Before Laquan McDonald or Quintonio LeGrier were killed by Chicago police officers, the murder of Rekia Boyd was the primary focus of many concerned citizens within the Chicago community. Boyd was shot in the back of the head by police officer Dante Servin after he shot into a crowd in 2012. He was acquitted of a charge of involuntarily manslaughter this past April in a very controversial case.

After claiming the city of Chicago denied them access to the records investigating Boyd’s death, her brother, Martinez Sutton, and Black Lives Matter have come together  to take legal action and sue the Independent Police Review Authority.

“It’s been under investigation for four years,” Sutton said at a public speaking event. “I want to see what’s going on. What are y’all investigating? Why is it taking four years?”

“There is tremendous public interest in knowing whether IPRA should have previously disciplined Servin. It is likely that the legal defense funding that the city has recently allocated fighting other FOIA requests in cases, far exceeds the labor costs necessary for IPRA to comply with this one request,” said Jason Tompkins of Black Lives Matter, according to ABC7.

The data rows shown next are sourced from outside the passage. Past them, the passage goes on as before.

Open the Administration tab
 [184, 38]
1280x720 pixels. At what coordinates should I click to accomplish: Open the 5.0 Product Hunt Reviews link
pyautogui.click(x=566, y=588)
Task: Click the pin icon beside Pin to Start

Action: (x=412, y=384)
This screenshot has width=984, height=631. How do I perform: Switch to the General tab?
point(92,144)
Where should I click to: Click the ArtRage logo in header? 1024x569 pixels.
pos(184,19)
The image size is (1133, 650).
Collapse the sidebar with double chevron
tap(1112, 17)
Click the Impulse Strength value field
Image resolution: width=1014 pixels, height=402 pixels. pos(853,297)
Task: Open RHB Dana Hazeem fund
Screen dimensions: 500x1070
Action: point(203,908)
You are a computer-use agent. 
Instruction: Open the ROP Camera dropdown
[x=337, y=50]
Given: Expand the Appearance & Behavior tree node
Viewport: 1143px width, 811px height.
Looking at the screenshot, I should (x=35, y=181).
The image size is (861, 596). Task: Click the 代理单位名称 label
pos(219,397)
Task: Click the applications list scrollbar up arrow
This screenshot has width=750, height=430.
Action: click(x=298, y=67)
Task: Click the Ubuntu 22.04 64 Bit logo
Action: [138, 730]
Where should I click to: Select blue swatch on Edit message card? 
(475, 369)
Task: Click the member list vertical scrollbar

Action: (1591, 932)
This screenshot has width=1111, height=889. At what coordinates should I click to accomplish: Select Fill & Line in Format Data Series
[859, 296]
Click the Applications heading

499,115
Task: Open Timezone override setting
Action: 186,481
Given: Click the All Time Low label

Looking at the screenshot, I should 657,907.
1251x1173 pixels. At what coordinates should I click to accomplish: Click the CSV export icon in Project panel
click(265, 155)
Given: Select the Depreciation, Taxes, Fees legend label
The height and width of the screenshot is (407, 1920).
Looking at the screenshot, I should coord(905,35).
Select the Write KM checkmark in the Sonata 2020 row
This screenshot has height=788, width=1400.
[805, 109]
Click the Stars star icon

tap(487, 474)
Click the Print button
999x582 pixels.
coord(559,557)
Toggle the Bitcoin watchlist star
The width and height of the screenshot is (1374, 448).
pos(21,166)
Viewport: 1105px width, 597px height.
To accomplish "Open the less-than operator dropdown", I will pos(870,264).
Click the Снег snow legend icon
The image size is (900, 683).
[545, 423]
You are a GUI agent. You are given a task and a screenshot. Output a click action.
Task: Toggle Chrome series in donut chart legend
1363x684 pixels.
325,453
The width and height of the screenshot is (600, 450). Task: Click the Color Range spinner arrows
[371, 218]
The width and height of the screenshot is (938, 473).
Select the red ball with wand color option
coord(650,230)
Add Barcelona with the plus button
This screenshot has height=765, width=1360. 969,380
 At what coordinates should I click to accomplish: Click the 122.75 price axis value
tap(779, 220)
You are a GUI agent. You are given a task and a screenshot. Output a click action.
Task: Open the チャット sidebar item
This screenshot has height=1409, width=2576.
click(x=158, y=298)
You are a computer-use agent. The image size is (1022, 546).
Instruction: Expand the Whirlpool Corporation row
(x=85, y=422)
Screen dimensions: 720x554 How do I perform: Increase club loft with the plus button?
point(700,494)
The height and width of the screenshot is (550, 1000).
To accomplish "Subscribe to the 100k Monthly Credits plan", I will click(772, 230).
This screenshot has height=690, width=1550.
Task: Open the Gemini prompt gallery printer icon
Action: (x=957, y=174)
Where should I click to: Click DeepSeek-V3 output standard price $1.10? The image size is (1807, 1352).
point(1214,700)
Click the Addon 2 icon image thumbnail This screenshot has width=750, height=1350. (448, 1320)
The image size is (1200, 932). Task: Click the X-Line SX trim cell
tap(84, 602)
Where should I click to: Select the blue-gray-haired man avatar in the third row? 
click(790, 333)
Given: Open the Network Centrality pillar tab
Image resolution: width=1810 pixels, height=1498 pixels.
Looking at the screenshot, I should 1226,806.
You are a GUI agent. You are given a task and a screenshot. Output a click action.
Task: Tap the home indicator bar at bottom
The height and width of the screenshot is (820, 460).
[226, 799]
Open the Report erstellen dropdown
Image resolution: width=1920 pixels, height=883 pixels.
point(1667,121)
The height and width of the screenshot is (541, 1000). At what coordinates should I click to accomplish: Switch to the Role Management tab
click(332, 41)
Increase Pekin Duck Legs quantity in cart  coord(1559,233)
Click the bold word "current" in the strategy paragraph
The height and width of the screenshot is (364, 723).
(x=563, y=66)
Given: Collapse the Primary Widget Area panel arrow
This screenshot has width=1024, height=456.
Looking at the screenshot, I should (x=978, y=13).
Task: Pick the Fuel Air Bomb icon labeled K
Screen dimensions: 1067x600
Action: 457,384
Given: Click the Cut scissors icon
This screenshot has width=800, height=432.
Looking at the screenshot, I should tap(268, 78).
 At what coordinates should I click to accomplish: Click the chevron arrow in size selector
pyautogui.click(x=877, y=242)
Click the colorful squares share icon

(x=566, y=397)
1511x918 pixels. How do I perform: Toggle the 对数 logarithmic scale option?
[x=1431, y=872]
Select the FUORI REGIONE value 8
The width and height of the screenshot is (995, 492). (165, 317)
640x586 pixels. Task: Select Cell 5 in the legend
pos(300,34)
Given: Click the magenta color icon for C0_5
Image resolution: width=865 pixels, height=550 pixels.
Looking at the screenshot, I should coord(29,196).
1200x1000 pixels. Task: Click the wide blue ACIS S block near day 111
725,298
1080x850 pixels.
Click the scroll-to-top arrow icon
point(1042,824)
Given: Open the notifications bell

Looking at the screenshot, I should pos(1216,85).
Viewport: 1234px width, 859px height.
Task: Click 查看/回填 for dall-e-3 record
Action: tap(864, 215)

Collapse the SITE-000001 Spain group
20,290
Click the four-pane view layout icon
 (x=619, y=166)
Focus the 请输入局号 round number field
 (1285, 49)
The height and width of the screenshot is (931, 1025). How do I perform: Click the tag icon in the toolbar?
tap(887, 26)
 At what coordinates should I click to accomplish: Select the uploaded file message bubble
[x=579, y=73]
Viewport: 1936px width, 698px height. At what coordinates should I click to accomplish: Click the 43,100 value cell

As of now, Dante Servin is still on staff with the Chicago Police Department but is assigned to a desk job. Many feel that State’s Attorney Anita Alvarez should’ve charged Servin with murder instead of involuntary manslaughter, which he was acquitted of on a technicality. The charge was mainly struck down because it was argued that if Servin aimed his gun with the intent to hit a specific target, even if it were pointed at a group of people, he wasn’t doing it with reckless intent.